══ Listed records ══
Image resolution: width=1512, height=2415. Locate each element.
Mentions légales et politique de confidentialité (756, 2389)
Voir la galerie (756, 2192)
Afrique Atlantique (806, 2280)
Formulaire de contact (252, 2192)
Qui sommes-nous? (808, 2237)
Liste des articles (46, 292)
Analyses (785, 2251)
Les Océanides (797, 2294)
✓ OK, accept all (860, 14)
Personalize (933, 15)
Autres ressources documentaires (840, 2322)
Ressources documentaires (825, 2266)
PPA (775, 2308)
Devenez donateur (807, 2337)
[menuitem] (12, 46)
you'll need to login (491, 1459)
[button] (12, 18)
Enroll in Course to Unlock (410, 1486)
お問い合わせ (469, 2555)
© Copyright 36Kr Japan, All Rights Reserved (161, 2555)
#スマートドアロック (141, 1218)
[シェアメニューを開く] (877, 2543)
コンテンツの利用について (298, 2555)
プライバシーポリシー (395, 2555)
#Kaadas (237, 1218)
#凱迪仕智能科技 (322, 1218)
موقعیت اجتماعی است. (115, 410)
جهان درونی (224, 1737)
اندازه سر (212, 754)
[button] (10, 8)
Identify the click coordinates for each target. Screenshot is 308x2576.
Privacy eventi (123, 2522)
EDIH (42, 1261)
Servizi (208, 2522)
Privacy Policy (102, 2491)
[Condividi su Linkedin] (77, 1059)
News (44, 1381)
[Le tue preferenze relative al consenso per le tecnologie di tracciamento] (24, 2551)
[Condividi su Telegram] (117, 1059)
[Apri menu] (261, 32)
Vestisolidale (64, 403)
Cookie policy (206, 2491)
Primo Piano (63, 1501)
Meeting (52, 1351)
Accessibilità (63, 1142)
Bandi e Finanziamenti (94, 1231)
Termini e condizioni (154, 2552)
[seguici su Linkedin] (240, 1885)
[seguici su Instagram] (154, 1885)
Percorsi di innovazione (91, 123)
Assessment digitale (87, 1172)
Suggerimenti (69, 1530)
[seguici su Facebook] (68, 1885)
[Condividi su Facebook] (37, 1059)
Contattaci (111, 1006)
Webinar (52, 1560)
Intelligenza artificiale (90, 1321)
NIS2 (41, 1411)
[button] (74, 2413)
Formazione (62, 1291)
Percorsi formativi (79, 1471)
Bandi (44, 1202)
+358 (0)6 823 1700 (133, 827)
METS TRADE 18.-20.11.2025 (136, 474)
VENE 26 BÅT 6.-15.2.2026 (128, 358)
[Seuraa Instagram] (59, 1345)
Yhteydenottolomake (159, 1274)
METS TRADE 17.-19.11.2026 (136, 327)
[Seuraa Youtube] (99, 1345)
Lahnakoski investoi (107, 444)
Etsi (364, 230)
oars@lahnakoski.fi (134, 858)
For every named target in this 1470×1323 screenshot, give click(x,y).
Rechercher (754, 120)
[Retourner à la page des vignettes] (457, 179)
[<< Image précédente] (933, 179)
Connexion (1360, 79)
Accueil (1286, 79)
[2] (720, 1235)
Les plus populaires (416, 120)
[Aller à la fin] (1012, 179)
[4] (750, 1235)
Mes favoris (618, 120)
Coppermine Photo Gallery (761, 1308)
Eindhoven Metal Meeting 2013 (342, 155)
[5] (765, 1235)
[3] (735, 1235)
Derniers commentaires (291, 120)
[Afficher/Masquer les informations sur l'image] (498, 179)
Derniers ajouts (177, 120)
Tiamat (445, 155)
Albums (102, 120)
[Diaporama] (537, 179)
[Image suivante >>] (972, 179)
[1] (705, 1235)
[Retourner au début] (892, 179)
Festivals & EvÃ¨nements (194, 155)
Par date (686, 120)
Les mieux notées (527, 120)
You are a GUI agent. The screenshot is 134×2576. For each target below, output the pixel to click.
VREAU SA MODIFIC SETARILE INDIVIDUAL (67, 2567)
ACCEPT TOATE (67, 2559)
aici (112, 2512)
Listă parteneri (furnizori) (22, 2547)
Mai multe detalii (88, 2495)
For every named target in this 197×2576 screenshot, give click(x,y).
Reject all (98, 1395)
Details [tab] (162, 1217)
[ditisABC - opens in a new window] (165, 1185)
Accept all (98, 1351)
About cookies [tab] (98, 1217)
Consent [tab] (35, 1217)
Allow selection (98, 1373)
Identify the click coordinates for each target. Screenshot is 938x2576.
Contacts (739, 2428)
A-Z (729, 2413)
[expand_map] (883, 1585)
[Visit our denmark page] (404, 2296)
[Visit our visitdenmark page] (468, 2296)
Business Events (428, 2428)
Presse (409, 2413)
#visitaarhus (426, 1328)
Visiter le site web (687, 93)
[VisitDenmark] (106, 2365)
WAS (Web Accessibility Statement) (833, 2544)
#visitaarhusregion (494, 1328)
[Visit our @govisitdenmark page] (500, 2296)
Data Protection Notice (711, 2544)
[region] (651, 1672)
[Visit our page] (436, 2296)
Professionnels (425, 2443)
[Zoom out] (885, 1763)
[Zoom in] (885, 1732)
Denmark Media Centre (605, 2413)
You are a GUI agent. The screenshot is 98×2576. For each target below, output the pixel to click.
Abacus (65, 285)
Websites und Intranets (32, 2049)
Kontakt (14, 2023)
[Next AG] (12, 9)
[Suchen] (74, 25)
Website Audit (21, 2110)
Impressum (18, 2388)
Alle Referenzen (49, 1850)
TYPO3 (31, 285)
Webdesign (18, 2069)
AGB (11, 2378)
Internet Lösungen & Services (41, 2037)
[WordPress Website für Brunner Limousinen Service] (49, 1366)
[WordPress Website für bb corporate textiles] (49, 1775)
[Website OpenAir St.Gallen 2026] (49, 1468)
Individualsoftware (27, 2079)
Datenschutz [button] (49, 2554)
═══
Assignment
Write out every record verbatim.

Output of the exercise
Image resolution: width=1512, height=2415. Locate each element.
Mentions légales et politique de confidentialité (756, 2389)
Voir la galerie (756, 2192)
Afrique Atlantique (806, 2280)
Formulaire de contact (252, 2192)
Qui sommes-nous? (808, 2237)
Liste des articles (46, 292)
Analyses (785, 2251)
Les Océanides (797, 2294)
✓ OK, accept all (860, 14)
Personalize (933, 15)
Autres ressources documentaires (840, 2322)
Ressources documentaires (825, 2266)
PPA (775, 2308)
Devenez donateur (807, 2337)
[menuitem] (12, 46)
you'll need to login (491, 1459)
[button] (12, 18)
Enroll in Course to Unlock (410, 1486)
お問い合わせ (469, 2555)
© Copyright 36Kr Japan, All Rights Reserved (161, 2555)
#スマートドアロック (141, 1218)
[シェアメニューを開く] (877, 2543)
コンテンツの利用について (298, 2555)
プライバシーポリシー (395, 2555)
#Kaadas (237, 1218)
#凱迪仕智能科技 (322, 1218)
موقعیت اجتماعی است. (115, 410)
جهان درونی (224, 1737)
اندازه سر (212, 754)
[button] (10, 8)
Identify the click coordinates for each target. Screenshot is 308x2576.
Privacy eventi (123, 2522)
EDIH (42, 1261)
Servizi (208, 2522)
Privacy Policy (102, 2491)
[Condividi su Linkedin] (77, 1059)
News (44, 1381)
[Le tue preferenze relative al consenso per le tecnologie di tracciamento] (24, 2551)
[Condividi su Telegram] (117, 1059)
[Apri menu] (261, 32)
Vestisolidale (64, 403)
Cookie policy (206, 2491)
Primo Piano (63, 1501)
Meeting (52, 1351)
Accessibilità (63, 1142)
Bandi e Finanziamenti (94, 1231)
Termini e condizioni (154, 2552)
[seguici su Linkedin] (240, 1885)
[seguici su Instagram] (154, 1885)
Percorsi di innovazione (91, 123)
Assessment digitale (87, 1172)
Suggerimenti (69, 1530)
[seguici su Facebook] (68, 1885)
[Condividi su Facebook] (37, 1059)
Contattaci (111, 1006)
Webinar (52, 1560)
Intelligenza artificiale (90, 1321)
NIS2 (41, 1411)
[button] (74, 2413)
Formazione (62, 1291)
Percorsi formativi (79, 1471)
Bandi (44, 1202)
+358 (0)6 823 1700 (133, 827)
METS TRADE 18.-20.11.2025 (136, 474)
VENE 26 BÅT 6.-15.2.2026 (128, 358)
[Seuraa Instagram] (59, 1345)
Yhteydenottolomake (159, 1274)
METS TRADE 17.-19.11.2026 (136, 327)
[Seuraa Youtube] (99, 1345)
Lahnakoski investoi (107, 444)
Etsi (364, 230)
oars@lahnakoski.fi (134, 858)
For every named target in this 1470×1323 screenshot, give click(x,y).
Rechercher (754, 120)
[Retourner à la page des vignettes] (457, 179)
[<< Image précédente] (933, 179)
Connexion (1360, 79)
Accueil (1286, 79)
[2] (720, 1235)
Les plus populaires (416, 120)
[Aller à la fin] (1012, 179)
[4] (750, 1235)
Mes favoris (618, 120)
Coppermine Photo Gallery (761, 1308)
Eindhoven Metal Meeting 2013 (342, 155)
[5] (765, 1235)
[3] (735, 1235)
Derniers commentaires (291, 120)
[Afficher/Masquer les informations sur l'image] (498, 179)
Derniers ajouts (177, 120)
Tiamat (445, 155)
Albums (102, 120)
[Diaporama] (537, 179)
[Image suivante >>] (972, 179)
[1] (705, 1235)
[Retourner au début] (892, 179)
Festivals & EvÃ¨nements (194, 155)
Par date (686, 120)
Les mieux notées (527, 120)
You are a GUI agent. The screenshot is 134×2576. For each target below, output the pixel to click.
VREAU SA MODIFIC SETARILE INDIVIDUAL (67, 2567)
ACCEPT TOATE (67, 2559)
aici (112, 2512)
Listă parteneri (furnizori) (22, 2547)
Mai multe detalii (88, 2495)
For every named target in this 197×2576 screenshot, give click(x,y).
Reject all (98, 1395)
Details [tab] (162, 1217)
[ditisABC - opens in a new window] (165, 1185)
Accept all (98, 1351)
About cookies [tab] (98, 1217)
Consent [tab] (35, 1217)
Allow selection (98, 1373)
Identify the click coordinates for each target. Screenshot is 938x2576.
Contacts (739, 2428)
A-Z (729, 2413)
[expand_map] (883, 1585)
[Visit our denmark page] (404, 2296)
[Visit our visitdenmark page] (468, 2296)
Business Events (428, 2428)
Presse (409, 2413)
#visitaarhus (426, 1328)
Visiter le site web (687, 93)
[VisitDenmark] (106, 2365)
WAS (Web Accessibility Statement) (833, 2544)
#visitaarhusregion (494, 1328)
[Visit our @govisitdenmark page] (500, 2296)
Data Protection Notice (711, 2544)
[region] (651, 1672)
[Visit our page] (436, 2296)
Professionnels (425, 2443)
[Zoom out] (885, 1763)
[Zoom in] (885, 1732)
Denmark Media Centre (605, 2413)
You are a GUI agent. The screenshot is 98×2576. For each target below, output the pixel to click.
Abacus (65, 285)
Websites und Intranets (32, 2049)
Kontakt (14, 2023)
[Next AG] (12, 9)
[Suchen] (74, 25)
Website Audit (21, 2110)
Impressum (18, 2388)
Alle Referenzen (49, 1850)
TYPO3 (31, 285)
Webdesign (18, 2069)
AGB (11, 2378)
Internet Lösungen & Services (41, 2037)
[WordPress Website für Brunner Limousinen Service] (49, 1366)
[WordPress Website für bb corporate textiles] (49, 1775)
[Website OpenAir St.Gallen 2026] (49, 1468)
Individualsoftware (27, 2079)
Datenschutz [button] (49, 2554)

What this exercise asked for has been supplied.